Loom Archive closes with a guided archive-building project. Learners choose one previous or fictional design idea and organize it into a complete archive entry. The entry includes a concept brief, prompt group, visual notes, comparison comments, revision trail, and final reflection. This project helps learners practice the full archive method in a clear and useful way.

  1. Who Is This For?
    Loom Archive is for designers who want a cleaner way to organize AI-assisted creative study. It is suitable for brand designers, visual creators, design students, creative researchers, art direction learners, and anyone who works with prompts, visual concepts, mood notes, and project documentation.

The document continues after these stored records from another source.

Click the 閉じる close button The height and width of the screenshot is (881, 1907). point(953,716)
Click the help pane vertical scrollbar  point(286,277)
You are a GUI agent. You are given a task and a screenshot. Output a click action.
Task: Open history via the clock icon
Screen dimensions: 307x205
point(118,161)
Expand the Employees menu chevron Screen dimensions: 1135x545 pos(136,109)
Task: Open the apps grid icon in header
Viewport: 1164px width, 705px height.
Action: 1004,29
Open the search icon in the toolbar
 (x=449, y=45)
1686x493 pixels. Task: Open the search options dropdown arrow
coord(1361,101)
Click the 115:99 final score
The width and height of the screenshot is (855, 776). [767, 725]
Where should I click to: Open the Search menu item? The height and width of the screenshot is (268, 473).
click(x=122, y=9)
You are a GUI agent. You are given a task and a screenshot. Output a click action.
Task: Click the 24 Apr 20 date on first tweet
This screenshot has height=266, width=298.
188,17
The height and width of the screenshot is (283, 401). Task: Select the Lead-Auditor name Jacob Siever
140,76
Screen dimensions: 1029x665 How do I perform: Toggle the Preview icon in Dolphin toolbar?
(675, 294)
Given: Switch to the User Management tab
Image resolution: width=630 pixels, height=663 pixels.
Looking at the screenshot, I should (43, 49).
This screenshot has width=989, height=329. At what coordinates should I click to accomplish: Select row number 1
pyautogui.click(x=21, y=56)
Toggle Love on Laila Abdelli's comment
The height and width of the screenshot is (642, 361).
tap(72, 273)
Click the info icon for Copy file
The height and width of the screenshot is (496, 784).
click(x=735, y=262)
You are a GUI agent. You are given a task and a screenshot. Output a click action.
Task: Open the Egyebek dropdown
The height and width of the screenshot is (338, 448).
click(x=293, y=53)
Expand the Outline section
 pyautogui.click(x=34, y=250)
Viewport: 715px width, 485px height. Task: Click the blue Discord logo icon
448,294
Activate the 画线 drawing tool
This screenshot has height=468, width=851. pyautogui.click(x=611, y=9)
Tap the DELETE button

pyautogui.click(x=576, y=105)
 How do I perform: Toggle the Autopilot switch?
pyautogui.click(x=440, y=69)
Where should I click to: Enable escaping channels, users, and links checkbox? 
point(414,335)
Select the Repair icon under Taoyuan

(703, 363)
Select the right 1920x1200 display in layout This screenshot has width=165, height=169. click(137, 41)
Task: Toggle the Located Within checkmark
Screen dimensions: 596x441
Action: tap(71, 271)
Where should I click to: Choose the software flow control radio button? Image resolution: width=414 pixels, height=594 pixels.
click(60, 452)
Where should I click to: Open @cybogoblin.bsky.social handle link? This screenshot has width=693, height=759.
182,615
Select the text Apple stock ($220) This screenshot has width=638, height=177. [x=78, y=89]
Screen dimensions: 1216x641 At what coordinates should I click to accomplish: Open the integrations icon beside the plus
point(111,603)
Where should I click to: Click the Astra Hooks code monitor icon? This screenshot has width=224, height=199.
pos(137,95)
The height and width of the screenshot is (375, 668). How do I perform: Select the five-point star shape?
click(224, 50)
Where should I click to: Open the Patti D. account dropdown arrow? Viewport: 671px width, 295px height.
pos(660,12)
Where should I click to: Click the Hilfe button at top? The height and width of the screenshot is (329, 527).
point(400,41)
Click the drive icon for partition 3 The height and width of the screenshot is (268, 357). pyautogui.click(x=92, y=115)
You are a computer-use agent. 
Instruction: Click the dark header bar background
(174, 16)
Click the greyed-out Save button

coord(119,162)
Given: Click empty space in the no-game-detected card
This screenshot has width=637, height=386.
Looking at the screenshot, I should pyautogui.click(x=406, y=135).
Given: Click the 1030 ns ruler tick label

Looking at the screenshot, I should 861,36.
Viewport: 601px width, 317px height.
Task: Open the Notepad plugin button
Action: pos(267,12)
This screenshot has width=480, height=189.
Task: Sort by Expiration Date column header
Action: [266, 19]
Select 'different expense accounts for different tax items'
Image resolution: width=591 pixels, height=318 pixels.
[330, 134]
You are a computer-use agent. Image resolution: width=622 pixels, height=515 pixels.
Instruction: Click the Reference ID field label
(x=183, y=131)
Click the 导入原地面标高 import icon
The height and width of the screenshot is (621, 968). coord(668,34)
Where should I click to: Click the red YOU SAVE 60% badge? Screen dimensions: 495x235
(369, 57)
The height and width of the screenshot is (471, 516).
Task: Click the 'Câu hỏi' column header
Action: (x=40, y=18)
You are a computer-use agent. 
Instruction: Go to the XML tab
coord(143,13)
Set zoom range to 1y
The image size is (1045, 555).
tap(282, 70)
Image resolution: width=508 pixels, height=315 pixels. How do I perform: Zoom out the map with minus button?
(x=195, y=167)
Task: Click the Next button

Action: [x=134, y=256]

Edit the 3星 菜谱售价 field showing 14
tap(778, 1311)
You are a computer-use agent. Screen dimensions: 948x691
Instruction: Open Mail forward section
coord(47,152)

This course is also useful for learners who often create strong ideas but struggle to find them later. Loom Archive helps them build a clear record of creative work, so useful materials can be reviewed and adapted for future study. It is made for people who want their AI-assisted design process to feel calmer, more readable, and better organized.

  1. What You’ll Learn
  • How to organize AI-assisted design materials into a clear archive
  • How to group creative briefs, prompt sets, visual notes, and reflections
  • How to name concept files in a way that stays readable later
  • How to record prompt wording with purpose and review notes
  • How to write useful comments about color, texture, light, and composition
  • How to build a prompt phrase library for future design study
  • How to organize related ideas into concept families
  • How to track revisions across several creative rounds
  • How to review older materials and keep the archive clean
  • How to write short reflections about design intent and visual taste
  • How to create a complete archive entry for one design project
  • How to turn scattered creative materials into a structured study record
  1. 30-Day Refund Note
    Loom Archive follows Nalqevia’s 30-day refund policy. If the course does not match the learner’s study needs, a refund request may be sent through the contact page within 30 days of purchase. The request should include order details and a short note about the reason for the request. Our team reviews each request according to the store terms and replies with the next steps.
  Colection Progress
  Self-paced learning overview   
    
  
       Progress is self-managed based on completed modules.   
  • 🗂️ Digital file available after purchase
  • ♾️ Long-term availability
  • 🔐 Secure checkout
  • 🗓️ Content updated in 2026

Do I need prior AI knowledge?

No prior AI knowledge is required. The materials are written with clear explanations, guided modules, and practical tasks so learners can move through the course with a calm study flow.

What do the courses include?

Each course may include modules, written materials, guided exercises, visual examples, creative prompts, and practice tasks shaped around design workflows.

Who are these courses created for?

They are created for designers, creative learners, brand-minded creators, visual thinkers, and anyone interested in studying how AI can support design research, concept building, and creative direction.